Она говорит это с счастливой улыбкой на немного усталом лице – думаю, от перелета.
– Да, но ты всегда красивая.
Джин оборачивается и смотрит на меня с неприязнью.
– Что такое?
– Если ты так горазд врать, то это значит, что ты тренируешься врать мне и дальше, очередями.
– Какая ты подозрительная! Мы увидимся совсем скоро, и я не сделаю, как те, кто говорит: «Пойду за сигаретами» – и потом исчезают…
– Только потому, что ты не куришь.
– Боже мой, ну это уже явная война. «Занимайтесь любовью, а не войной», – гласила знаменитая надпись на стенах университета Нантера. А ты знаешь, что ее написал студент?
– Сразу видно, что он не цеплял девушек.
– Ладно, пойду заберу почту.
Я закрываю дверь и выхожу. Вскоре я подхожу к почтовому ящику, открываю его. За те три недели, пока нас не было, накопилась куча писем и всяких бумаг.
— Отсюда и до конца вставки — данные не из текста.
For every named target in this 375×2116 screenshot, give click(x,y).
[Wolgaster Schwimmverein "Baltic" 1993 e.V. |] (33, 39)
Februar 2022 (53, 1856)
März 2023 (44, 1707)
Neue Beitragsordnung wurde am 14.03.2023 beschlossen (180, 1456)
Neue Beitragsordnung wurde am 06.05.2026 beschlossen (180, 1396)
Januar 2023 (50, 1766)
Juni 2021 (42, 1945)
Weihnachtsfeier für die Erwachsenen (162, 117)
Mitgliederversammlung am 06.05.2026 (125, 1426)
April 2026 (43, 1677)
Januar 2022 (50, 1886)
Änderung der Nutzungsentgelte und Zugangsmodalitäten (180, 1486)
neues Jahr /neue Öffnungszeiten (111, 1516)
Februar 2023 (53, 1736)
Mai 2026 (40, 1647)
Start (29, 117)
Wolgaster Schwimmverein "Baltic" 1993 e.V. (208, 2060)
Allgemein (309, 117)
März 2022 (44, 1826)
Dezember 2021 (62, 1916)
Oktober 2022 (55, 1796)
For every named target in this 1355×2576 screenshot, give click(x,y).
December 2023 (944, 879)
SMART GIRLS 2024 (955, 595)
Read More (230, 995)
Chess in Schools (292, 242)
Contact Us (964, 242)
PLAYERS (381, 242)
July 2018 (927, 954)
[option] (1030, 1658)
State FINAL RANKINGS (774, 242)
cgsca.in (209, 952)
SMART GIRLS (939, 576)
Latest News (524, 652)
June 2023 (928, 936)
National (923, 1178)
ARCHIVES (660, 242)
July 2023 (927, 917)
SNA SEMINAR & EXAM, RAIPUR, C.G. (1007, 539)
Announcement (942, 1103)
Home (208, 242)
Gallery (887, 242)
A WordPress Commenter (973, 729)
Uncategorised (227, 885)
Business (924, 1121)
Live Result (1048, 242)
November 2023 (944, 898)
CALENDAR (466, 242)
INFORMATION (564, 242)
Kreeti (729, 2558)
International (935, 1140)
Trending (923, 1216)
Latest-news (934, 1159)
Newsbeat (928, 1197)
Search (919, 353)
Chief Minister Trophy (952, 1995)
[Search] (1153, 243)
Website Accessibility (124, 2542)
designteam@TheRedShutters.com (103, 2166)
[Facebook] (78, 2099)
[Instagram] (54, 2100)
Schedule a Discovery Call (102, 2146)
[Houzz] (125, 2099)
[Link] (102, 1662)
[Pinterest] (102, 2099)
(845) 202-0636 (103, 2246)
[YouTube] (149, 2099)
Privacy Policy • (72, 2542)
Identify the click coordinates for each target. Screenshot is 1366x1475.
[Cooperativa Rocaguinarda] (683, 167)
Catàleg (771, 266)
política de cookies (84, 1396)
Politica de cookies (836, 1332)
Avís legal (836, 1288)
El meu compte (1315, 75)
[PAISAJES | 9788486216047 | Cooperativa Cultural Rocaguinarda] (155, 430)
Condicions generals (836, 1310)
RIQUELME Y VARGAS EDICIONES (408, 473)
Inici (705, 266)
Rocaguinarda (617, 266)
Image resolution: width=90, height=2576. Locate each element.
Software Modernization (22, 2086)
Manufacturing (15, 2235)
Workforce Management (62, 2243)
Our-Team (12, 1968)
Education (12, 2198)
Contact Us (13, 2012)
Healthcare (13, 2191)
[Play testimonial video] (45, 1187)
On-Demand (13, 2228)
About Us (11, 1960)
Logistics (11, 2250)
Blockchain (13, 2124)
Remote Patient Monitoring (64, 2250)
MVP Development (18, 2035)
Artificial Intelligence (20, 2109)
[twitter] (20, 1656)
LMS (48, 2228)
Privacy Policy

Я их забираю, закрываю ящик и начинаю их просматривать, поднимаясь по лестнице обратно. Там несколько писем с квитанциями для оплаты, рекламные листовки, приглашение на следующую неделю, на презентацию новой программы компании «Фокс», несколько конвертов для Джин, но нет ничего «странного», что касалось бы меня. Тем лучше. Непонятно, что знает Баби, как она переживает то, что случилось, думает ли она еще об этом, или это было всего лишь развлечением на одну ночь, если те ее слова были правдой. Они были такими красивыми. И я задерживаюсь на лестничной площадке, закрываю глаза и снова вижу ее, с растрепавшимися волосами, местами закрывающими ей лицо, с ее улыбкой и слезами. Она на мне, она мне что-то говорит, рассказывает и раскрывается передо мной так, как она никогда не делала: говорит мне о своих трудностях, о своих ограничениях, о своих недостатках, и от этого я и уважаю, и люблю ее еще больше. Но уже слишком поздно, Баби. Некоторые вещи производят волшебное впечатление лишь потому, что они происходили в определенном месте в определенное время. И я открываю дверь квартиры.
– А вот и я, я вернулся.
И я прикрываю дверь, пытаясь оставить все эти мысли за порогом.